Entries provided:

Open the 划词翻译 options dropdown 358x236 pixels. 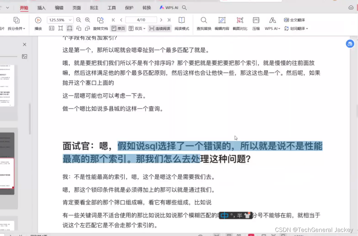307,28
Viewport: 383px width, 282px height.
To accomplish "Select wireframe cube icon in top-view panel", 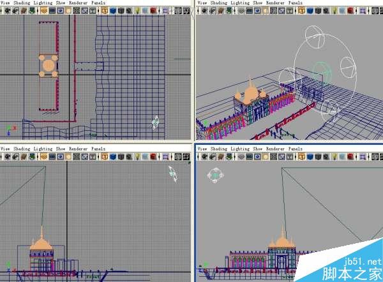I will pyautogui.click(x=105, y=11).
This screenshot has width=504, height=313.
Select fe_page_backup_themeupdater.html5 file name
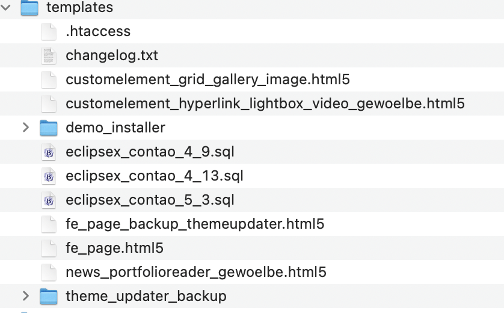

Work to do: Extract each line from the records above that contains the string "height", matching case exactly.

Result for this exercise:
Viewport: 383px width, 282px height.
This screenshot has width=504, height=313.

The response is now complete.